CB400の燃料消費率は国土交通省届出値で31.0km/L(60km/h)、WMTCモード値では21.2km/Lです。


冷却EGR(排気ガス再循環)や筒内燃焼の最適化(ガス流動)によって、エネルギーのロスを軽減することが可能です。ノッキングの発生を防ぐために燃焼室壁面の冷却性を確保するのも、熱効率を上げるための重要な対策です。
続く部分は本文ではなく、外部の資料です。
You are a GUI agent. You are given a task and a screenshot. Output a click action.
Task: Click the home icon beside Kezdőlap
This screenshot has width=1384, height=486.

1気筒あたりの排気量も熱効率が高いと言われる300~600ccが理想的とされています。


参考)Vol.183「バイクエンジンについて」


駆動系の伝送ロスと実走行での熱効率

エンジンで取り出したエネルギーは、トランスミッションやチェーンを介してリアタイヤに伝えられる過程でさらに損失が発生します。
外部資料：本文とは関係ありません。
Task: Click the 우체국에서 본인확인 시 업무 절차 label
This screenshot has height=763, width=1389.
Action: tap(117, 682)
チェーン駆動では伝送中にロスが発生し、駆動力が約1割減少します。つまり熱効率20%のエンジンでも、実際に路面に伝わる駆動力は給油したガソリンの18%程度になります。


日常的にバイクに乗っていてアクセル全開にすることは少なく、ハーフスロットルのような状況では熱効率はさらに落ちます。ガソリンエンジンの一般論では、日常領域での熱効率は15%程度と捉えておくべきです。


気温によっても燃費が変動します。


冬場はガソリンが気化しにくくなり、燃料噴射システムがガソリン噴霧量を増やすためガソリン消費が多くなります。冷たい空気は酸素濃度が高いため、燃焼後の排気管には酸素量が多い状態となり、「酸素が多い=ガソリンが足りない」と判断されてガソリン噴霧量が増えます。
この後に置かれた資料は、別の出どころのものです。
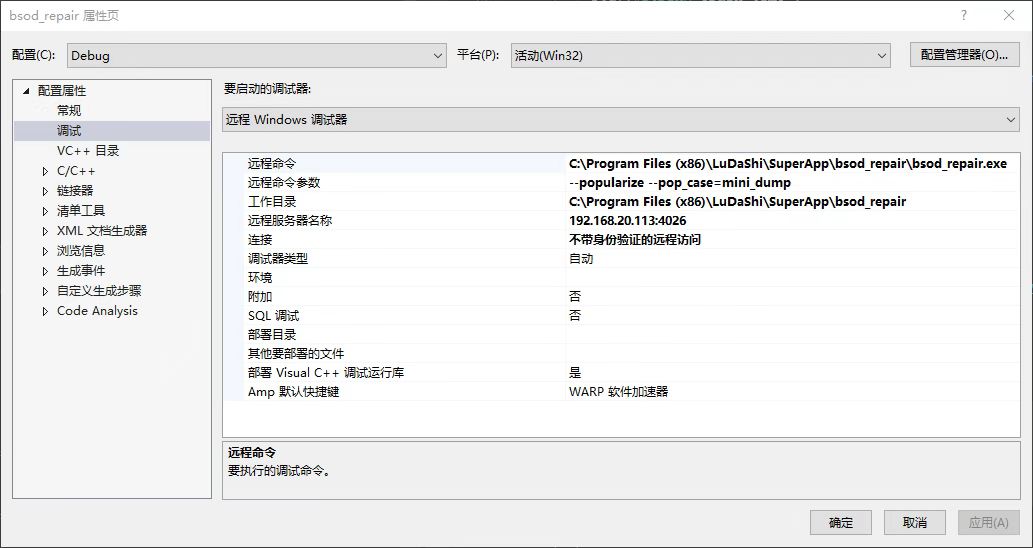Click the help question mark icon
The height and width of the screenshot is (548, 1033).
tap(964, 16)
エンジンが温まるまで回転数が上がるように設定されているのも、冬場の燃費悪化の原因です。


バイクの気温と燃費の関係について詳しく知りたい方はこちらの記事が参考になります

レジャーモデルと高性能モデルの熱効率比較

バイクの熱効率は車種によって大きく異なり、低い車種で18%、高い車種で30%弱です。


1983年のカブは180km/Lという驚異的な燃費を達成し、熱効率は30%弱に達しました。しかしエコノパワーカブで大革命を行ったにも関わらず、熱効率の向上はわずか3%程度でした。


レジャーモデルでは意図的に効率を落としたと思われる車種もあります。ノーティダックスや6Vゴリラ(モンキー)などがその例です。


逆にSS50、CB72はこの時代にして25%を超える熱効率を達成しています。


バイクのエンジンは一般にさまざまな回転数で使用されるため、特定の回転域だけで最適化することが難しいという問題があります。主燃焼期間はエンジン回転数によらずほぼ一定(クランク軸回転数で15度くらい)と言われるため、回転数が変わると燃焼タイミングの最適化が困難になります。